Nigerian businessman and philanthropist (born 1934)

Chief Gabriel Osawaru Igbinedion (born 11 September 1934) is a Nigerian businessman and philanthropist, who is the founder of Igbinedion University, a private university in Nigeria. He is renowned for his contributions to education, business, and philanthropy in Nigeria.

Igbinedion is a traditional aristocrat from Okada town in Edo State and holds the chieftaincy title of the Esama of the Benin Kingdom.

==Esama of Benin==
The title Esama traditionally means the "son of the people", with responsibilities including assisting the poor in medial, monetary and private venture forms. He was suspended from participating in palace activities in 2008.

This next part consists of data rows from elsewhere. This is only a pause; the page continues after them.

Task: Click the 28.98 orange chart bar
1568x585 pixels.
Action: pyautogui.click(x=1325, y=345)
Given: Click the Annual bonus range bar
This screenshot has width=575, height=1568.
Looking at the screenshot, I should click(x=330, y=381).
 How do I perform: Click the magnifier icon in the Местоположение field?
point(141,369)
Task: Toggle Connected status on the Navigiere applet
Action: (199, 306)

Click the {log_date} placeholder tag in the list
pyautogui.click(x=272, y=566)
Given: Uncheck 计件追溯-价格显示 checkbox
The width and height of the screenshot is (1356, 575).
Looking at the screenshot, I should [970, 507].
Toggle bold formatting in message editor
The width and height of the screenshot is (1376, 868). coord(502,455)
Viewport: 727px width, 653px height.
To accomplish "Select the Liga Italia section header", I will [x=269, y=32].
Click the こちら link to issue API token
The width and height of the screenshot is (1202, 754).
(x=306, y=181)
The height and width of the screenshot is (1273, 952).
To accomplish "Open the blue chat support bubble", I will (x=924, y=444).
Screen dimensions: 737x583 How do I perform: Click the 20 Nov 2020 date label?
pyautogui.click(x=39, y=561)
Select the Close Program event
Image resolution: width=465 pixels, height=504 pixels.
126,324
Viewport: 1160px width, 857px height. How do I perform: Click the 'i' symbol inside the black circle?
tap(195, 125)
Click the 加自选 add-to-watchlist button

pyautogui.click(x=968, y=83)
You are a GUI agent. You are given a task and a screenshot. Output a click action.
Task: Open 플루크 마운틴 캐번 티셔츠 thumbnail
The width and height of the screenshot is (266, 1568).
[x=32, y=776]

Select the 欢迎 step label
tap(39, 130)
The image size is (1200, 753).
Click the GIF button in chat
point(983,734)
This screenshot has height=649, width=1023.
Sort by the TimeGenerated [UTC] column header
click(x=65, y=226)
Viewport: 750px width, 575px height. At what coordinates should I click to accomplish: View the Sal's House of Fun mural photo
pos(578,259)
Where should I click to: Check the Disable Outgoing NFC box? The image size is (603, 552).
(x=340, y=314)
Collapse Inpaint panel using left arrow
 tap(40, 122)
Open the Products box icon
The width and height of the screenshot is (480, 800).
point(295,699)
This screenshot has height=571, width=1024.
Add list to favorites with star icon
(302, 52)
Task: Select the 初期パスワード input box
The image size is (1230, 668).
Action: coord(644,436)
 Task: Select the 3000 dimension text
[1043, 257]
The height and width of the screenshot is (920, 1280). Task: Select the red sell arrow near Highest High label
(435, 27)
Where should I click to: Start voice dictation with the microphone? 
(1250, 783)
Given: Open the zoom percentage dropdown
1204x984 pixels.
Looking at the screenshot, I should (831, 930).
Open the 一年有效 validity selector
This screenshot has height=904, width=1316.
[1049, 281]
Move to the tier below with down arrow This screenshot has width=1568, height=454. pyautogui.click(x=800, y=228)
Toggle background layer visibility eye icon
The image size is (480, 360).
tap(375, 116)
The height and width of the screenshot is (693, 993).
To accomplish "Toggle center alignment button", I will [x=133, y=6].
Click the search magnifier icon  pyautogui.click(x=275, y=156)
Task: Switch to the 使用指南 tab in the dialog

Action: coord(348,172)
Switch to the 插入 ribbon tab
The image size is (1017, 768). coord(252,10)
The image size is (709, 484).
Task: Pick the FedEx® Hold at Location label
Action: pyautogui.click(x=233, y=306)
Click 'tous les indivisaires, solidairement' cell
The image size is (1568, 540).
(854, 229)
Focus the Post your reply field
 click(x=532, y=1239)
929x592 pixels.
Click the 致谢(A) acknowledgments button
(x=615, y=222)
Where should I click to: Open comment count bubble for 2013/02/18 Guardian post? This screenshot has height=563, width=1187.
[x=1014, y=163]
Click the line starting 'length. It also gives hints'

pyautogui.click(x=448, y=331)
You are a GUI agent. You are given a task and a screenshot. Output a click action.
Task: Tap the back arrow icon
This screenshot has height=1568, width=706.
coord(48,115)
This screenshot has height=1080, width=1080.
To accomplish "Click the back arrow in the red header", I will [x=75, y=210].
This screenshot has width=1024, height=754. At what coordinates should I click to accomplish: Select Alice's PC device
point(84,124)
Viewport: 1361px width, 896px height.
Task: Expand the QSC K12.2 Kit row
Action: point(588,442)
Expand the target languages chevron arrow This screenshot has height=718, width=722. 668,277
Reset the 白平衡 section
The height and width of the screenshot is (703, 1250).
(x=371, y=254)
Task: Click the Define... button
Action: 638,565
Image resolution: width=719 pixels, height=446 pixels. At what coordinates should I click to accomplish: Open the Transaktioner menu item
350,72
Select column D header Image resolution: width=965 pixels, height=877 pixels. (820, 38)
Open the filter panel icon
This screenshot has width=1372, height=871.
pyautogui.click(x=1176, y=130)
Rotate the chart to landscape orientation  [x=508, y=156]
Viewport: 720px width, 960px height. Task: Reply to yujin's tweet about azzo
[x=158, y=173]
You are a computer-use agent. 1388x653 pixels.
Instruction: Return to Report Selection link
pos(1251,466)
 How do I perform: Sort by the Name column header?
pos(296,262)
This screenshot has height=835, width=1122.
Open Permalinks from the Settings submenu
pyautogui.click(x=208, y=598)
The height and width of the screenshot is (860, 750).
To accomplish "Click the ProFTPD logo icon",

It is on record that the Oba of Benin did not declare Igbinedion as an enemy as it was widely circulated. On 13 June 2012 a palace press release informed the general public that the suspension placed on Igbinedion had been lifted. This was an affirmation that Igbinedion is still the Esama of Benin Kingdom.

==Career==
Igbinedion's business empire includes an international property portfolio and a private TV and radio station, called Independent Radio and Television, a private university, Igbinedion University, the first private university in Nigeria, located in Okada town, and a large number of hotels. He previously owned the now-defunct private airline, Okada Air, of over 40 aircraft (planes and helicopters). He has built numerous churches including a Grand Catholic Cathedral, and has set up and owns a number of private hospitals across Nigeria.

==Personal life==
Igbinedion is married to Lady Cherry. His children include a son, Lucky Igbinedion who was two-term Governor of Edo State, another son, Charles, was a Local Government chairman and one time Commissioner of Education, and a third one, Peter, who was the managing director of the Nigerian Aviation Authority. His daughter, Omosede Igbinedion, is a former member of the House of Representatives (Nigeria) as a representative of Ovia Federal Constituency in Edo State. In addition to these four, Igbinedion also has a number of other children.